Here she is almost pleading for the reader or listener to remember what she was, to pity and feel sorry for her. Or maybe to reassure her that she wasn’t always a monster.
Throughout the poem, Medusa exercises her powers by transforming innocent animals into stone, the animals increase in size, as though she is working up to something. This builds on the increasingly sinister tone of the poem.
– “I glanced at a buzzing bee,
a dull grey pebble fell
to the ground.
I glanced at a singing bird,
A handful of dusty gravel
As well as this, we also witness the emotional change the speaker experiences when;
a) The man she thought loved her, spurns her for another.
b) When her love for him turns to malicious hatred.
“Love gone bad”
Obviously this oxymoronic phrase is central to the main ideas of the poem.
Medusa is the physical embodiment of love going wrong. As the speaker explains in the opening of the poem it is ultimately the fear of losing her loved one to someone else that causes her to turn into a monster,
“A suspicion, a doubt, a jealousy
grew in my mind,
which turned the hair on my head to filthy snakes
as though my thoughts hissed and spat on my scalp”

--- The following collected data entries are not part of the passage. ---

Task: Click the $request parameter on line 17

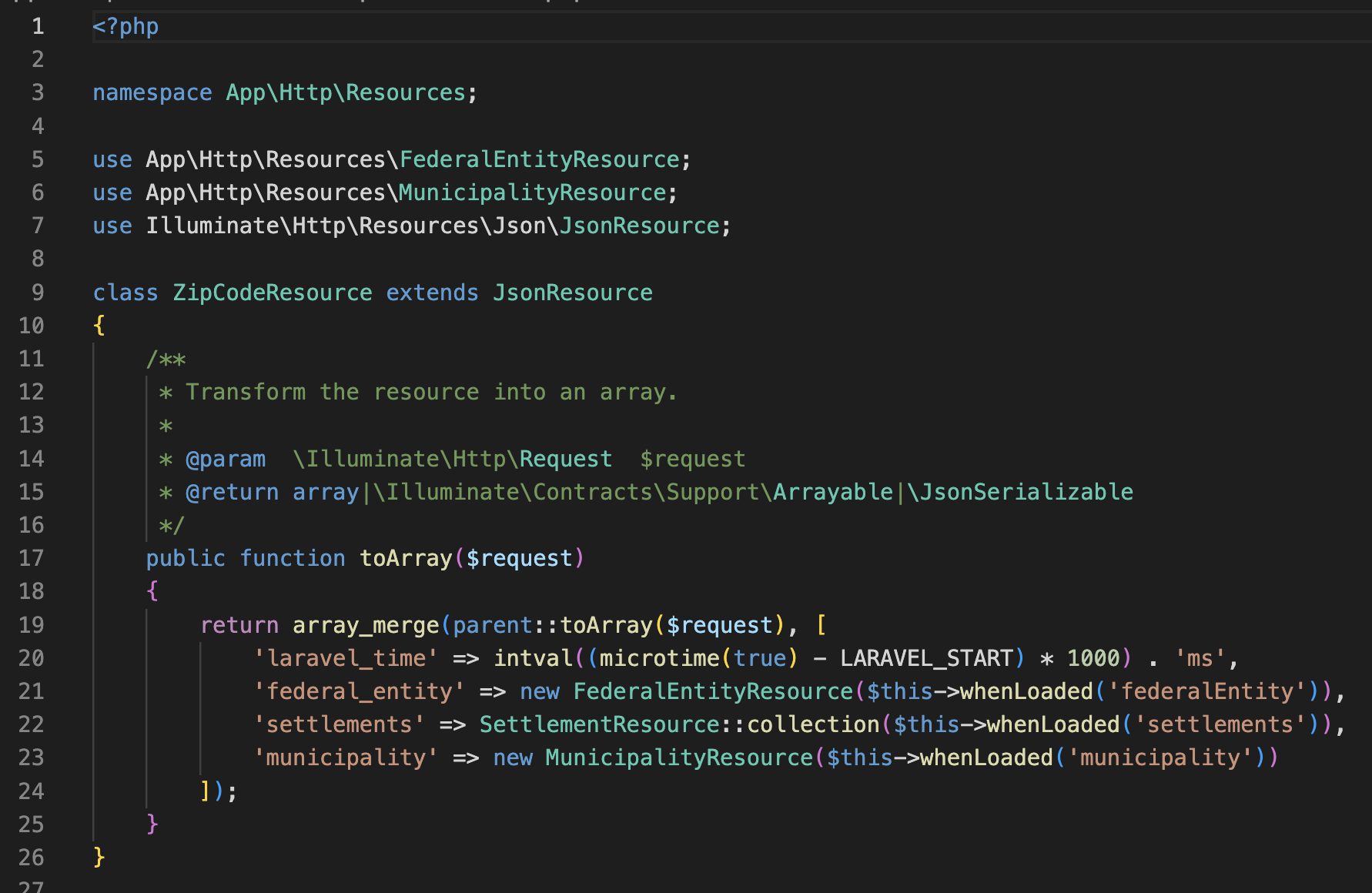Action: click(x=520, y=558)
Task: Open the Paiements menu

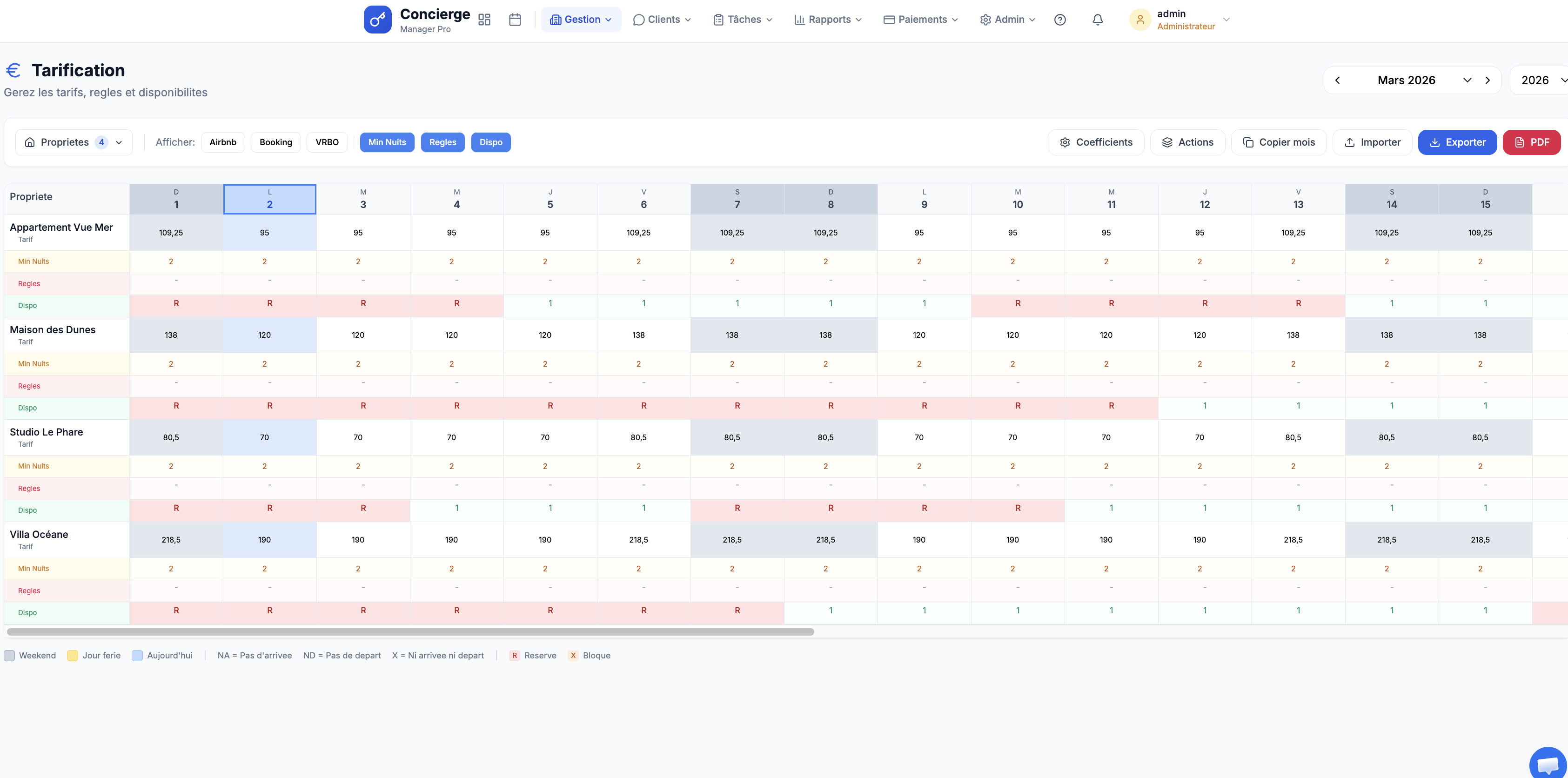Action: coord(920,20)
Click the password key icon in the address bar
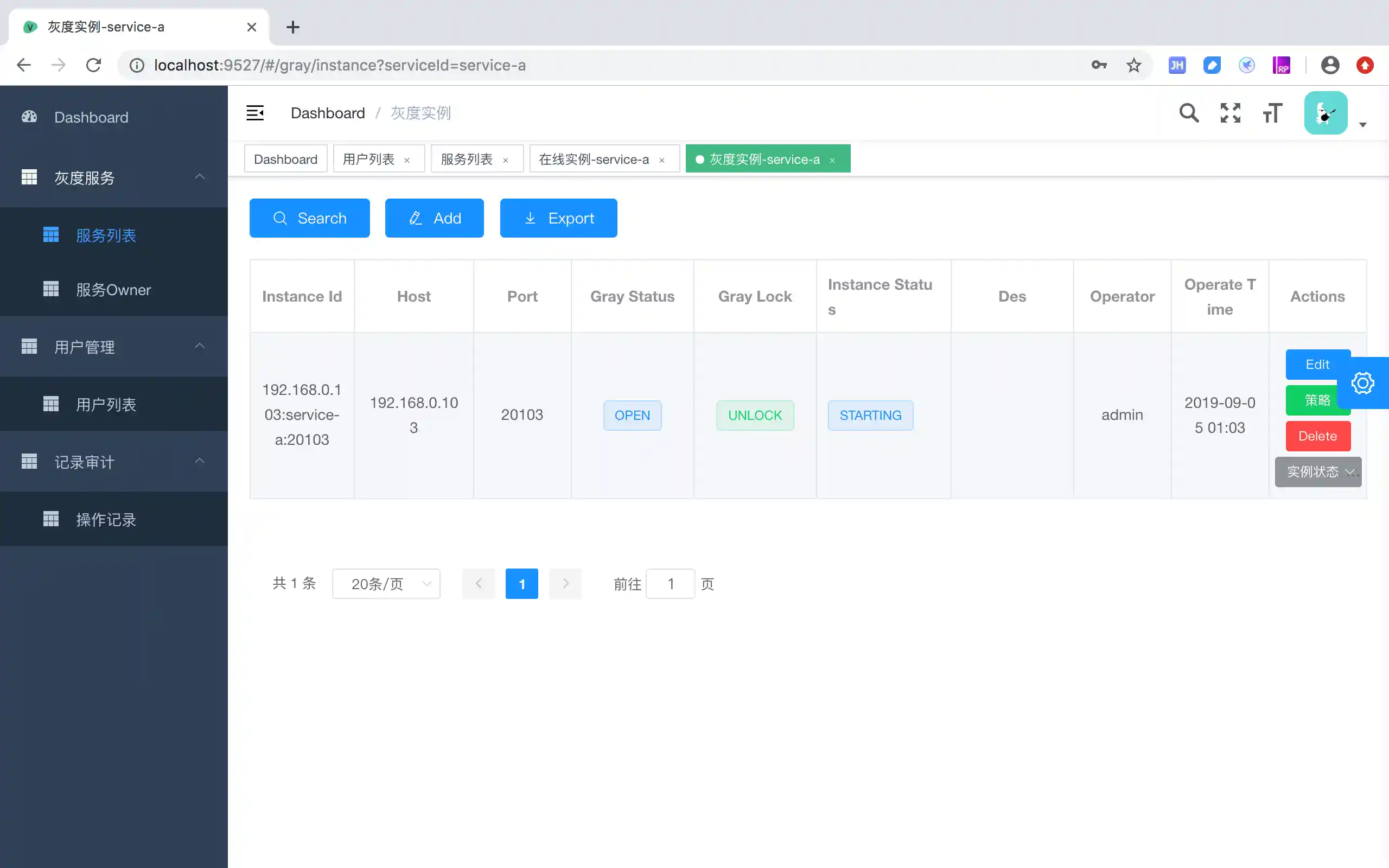 (x=1099, y=66)
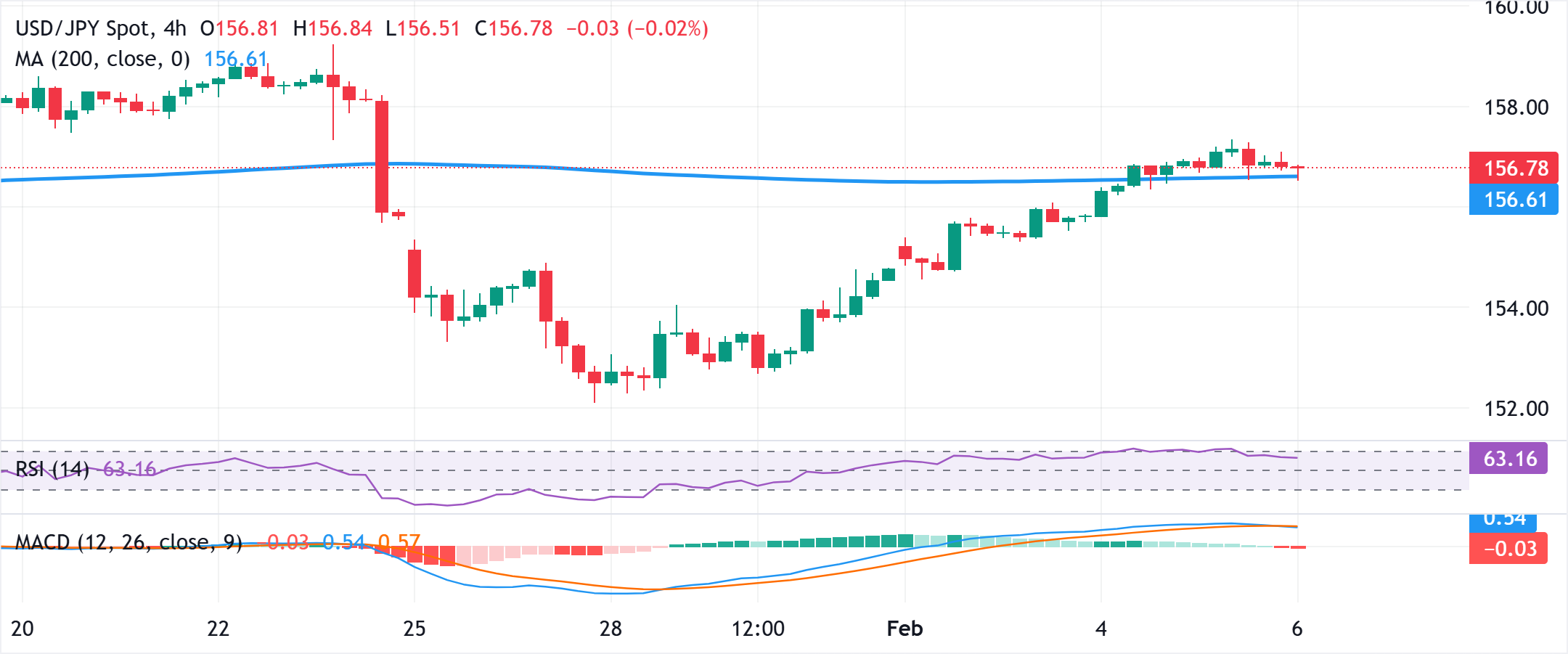The width and height of the screenshot is (1568, 654).
Task: Click the red 156.78 price tag on the scale
Action: click(x=1514, y=168)
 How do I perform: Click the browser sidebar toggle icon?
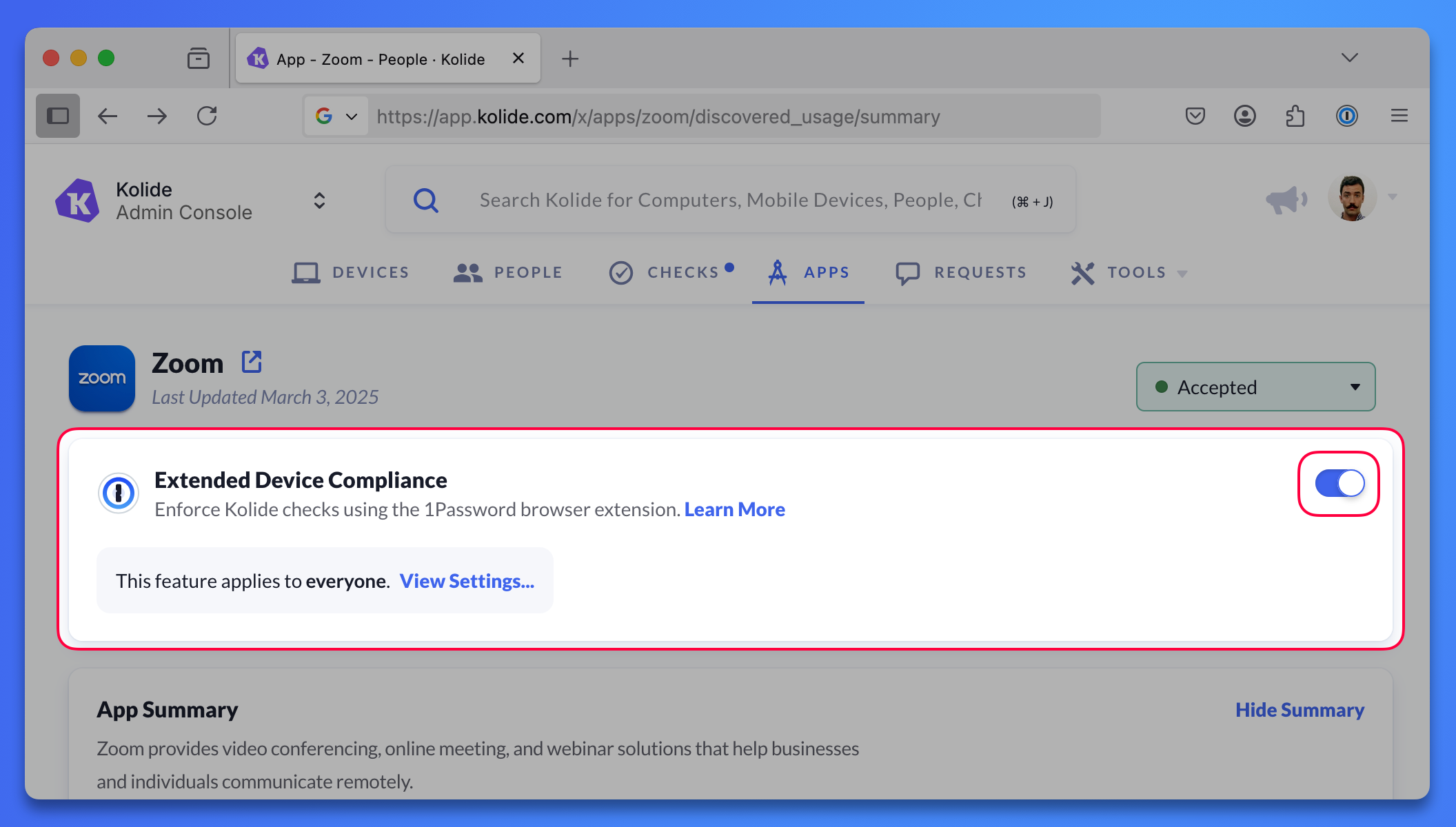tap(58, 116)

There are various things you could comment on about the word choice and imagery here but it is clear that the snakes on Medusa’s head are the embodiment of her negative thoughts about her love betraying her.
The “Greek God” whoever he may be is also an example of a negative side of love because not only does he abandon her (or at least the speaker is convinced of this) but it is also suggested that he is cold and maybe even hurtful to the speaker,
“And hear you come
with a shield for a heart
and a sword for a tongue”
“shield” suggests guarded and closed with “heart” we get the idea that he does not return the speaker’s affection.
“sword” obviously has connotations of cutting, violence and pain so just as a sword cuts, so the speaker suggests that the man’s words cut and hurt her.
One theme or idea that runs through the mythical character of Medusa = loneliness.
Medusa forced to live apart from human society for most of her life.
She overall strikes a lonely figure, bitter and twisted about being spurned and not being able to have companions as the can’t look at them without them dying.
She used to be so beautiful that the gods envied her so much they cursed her beauty away. The curse made her ugly and a monster to be feared by all humans, so now if anyone thinks to look at her they will be turned to stone.
Beauty as a Curse
Because of this the myth of Medusa raises the idea of beauty as a curse.
In a more literal sense, beauty can be viewed as a curse due to its fleeting nature – Even the most beautiful people eventually get old, wrinkly and decrepit. Every one eventually ages and loses the beauty of youth. Women especially fear aging, the loss of beauty and fertility.
Beauty can also be a curse because society doesn’t see beyond the surface. Beautiful people are constantly judged on their looks alone.
Old age is seen as a kind of a curse in our society.
No one wants to get old and people do extreme things to avoid or slow down the aging process.
Old people are often shunned, living on their own or abandoned to old folks homes.
Any beauty they had previously is forgotten.
We have to ask ourselves, should we pity Medusa? What is more monstrous, Medusa or the curse?
Is Duffy’s Medusa a metaphor?
Maybe Medusa was only cursed by her own jealousy, maybe her actions pushed her love away from her and she grew old and bitter and twisted, alone.